Worst of all, Wisconsin is surely lost to the Republican presidential nominee next year, regardless of who is nominated.

To defeat Obama and forestall Obamacare, Iranian nukes, open borders and much more, Midwestern states like Ohio, Wisconsin and Indiana are crucial to the Republicans. Governors in Indiana and Ohio are following Walker’s example, though Mitch Daniels and John Kasich have not stirred up quite the hornet’s nest that Walker has. Still, Kasich’s bill in Ohio, narrowly passed in both houses of the legislature, will sharply curtail collective bargaining rights for some 350,000 public employees. Anyone looking at the narrow presidential election margins in Ohio’s recent presidential elections is bound to see that a majority of 350,000 votes could swing the state to the Democrats not only next year, but for years to come. Firemen and police officers and other public employees were among the “Reagan Democrats” so important to Republican political interests in the 1980s and after.

Losing the 2012 presidential election would mean that the heavy financial burdens of Obamacare will descend on Ohio, Wisconsin and all other states, wiping out the meager gains that the collective bargaining reforms may have achieved. Tea partiers on the right are full of energy and self-righteousness, but like Colonel Custer at the Little Big Horn, they are attacking at the wrong time, in the wrong place, and with insufficient support. While polls show a general approval of fiscal reforms in Wisconsin, they do not show a majority in favor of tinkering with collective bargaining, which is regarded in the rustbelt states as something sacred, a right hard-won years ago in legendary battles with industrial magnets and uncaring civil authorities.

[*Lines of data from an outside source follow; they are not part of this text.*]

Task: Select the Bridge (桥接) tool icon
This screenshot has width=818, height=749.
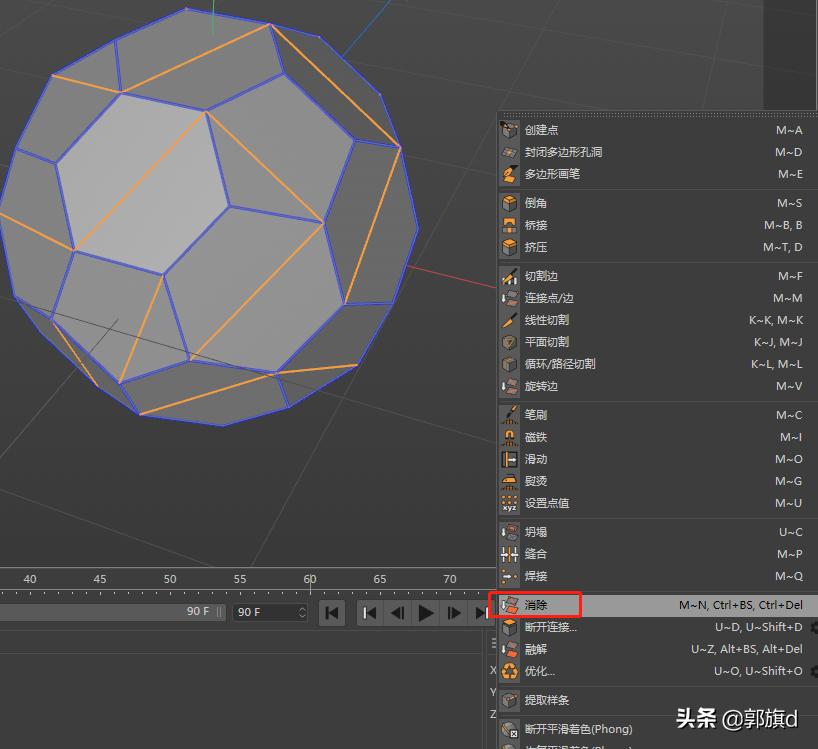Action: click(510, 225)
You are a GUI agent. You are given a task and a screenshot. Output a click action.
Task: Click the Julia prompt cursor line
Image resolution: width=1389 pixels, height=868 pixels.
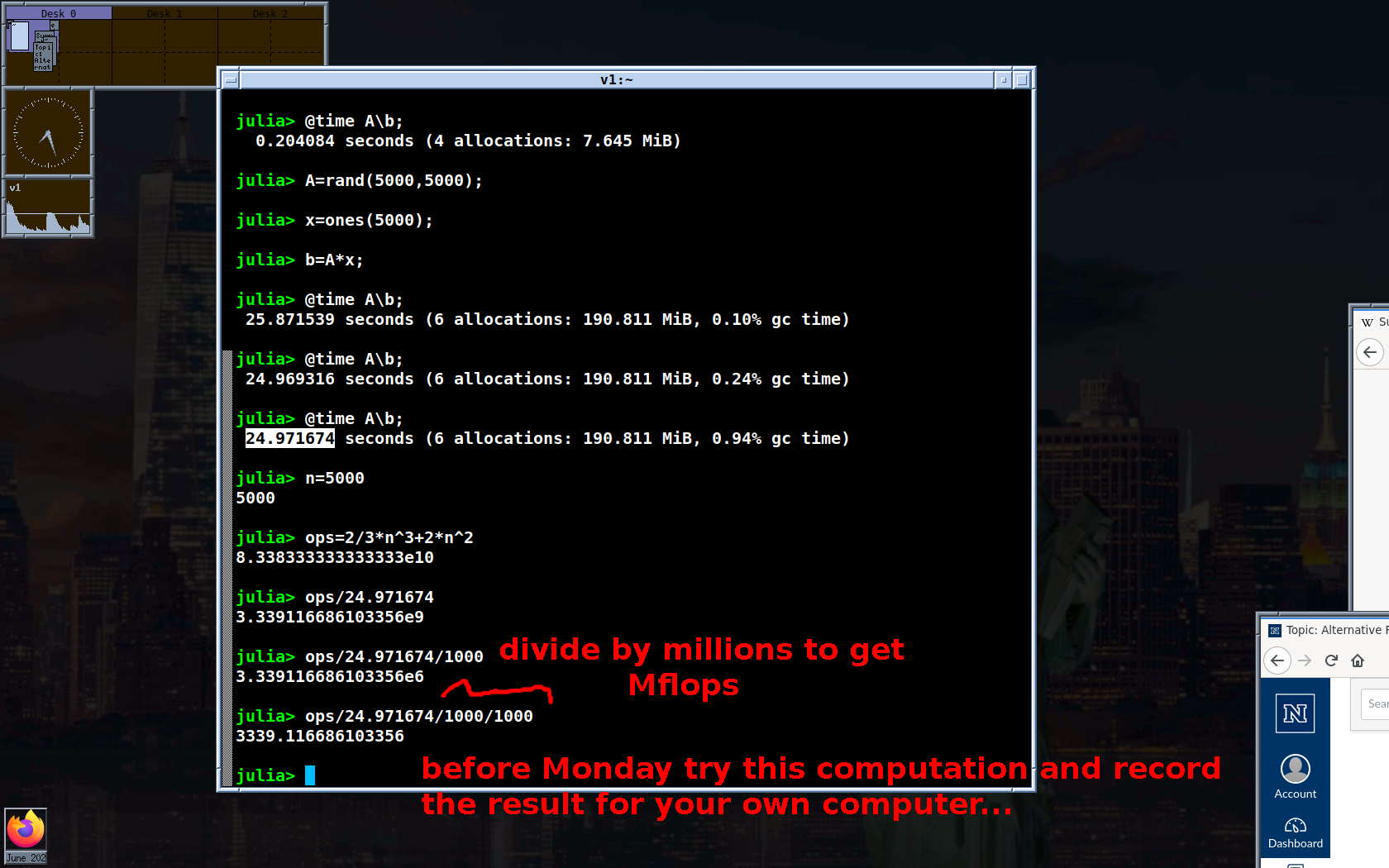click(310, 775)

Walker, Kasich and others may be correct in arguing that the results will not be catastrophic financially for public workers, but in politics, perception is everything. When the Republicans vote down the Dream Act as though it is a summons to cancer, endorse a flat tax in Arizona that lowers the taxes of the wealthy while increasing those of the poor (however slight in each direction), they are exhibiting a remarkable lack of political wisdom. For the general voting public, details are not always important, but perception is. This is the reason that national newsmagazines could get away with presenting Newt Gingrich, after his stunning takeover of the House of Representatives in 1994, as both the Grinch and Scrooge on their covers. By taking up the symbols of Grinch and Scrooge today, the Republicans are falling right into President Obama’s trap — which is based on his doing little and proposing almost nothing in the way of real fiscal reform, while they rush in to chop and slash at programs — many of which impact the poorest Americans. When Gingrich went along with a shutdown of the federal government in late 1995 and again in early 1996, he and the Republicans were blamed. President Clinton emerged as the winner and the gloss was gone from the 1994 House victory. Results today would be similar — Obama would be the winner.

This should have been a Year of Education for the public, with Republicans as patient teachers. Rushing into the breach in an orgy of political martyrdom has been a mistake. How big a mistake could become obvious late next year.

James Delmont is a widely published journalist and college teacher with a PhD in history. He has recently finished a book, The Great Liberal Death Wish.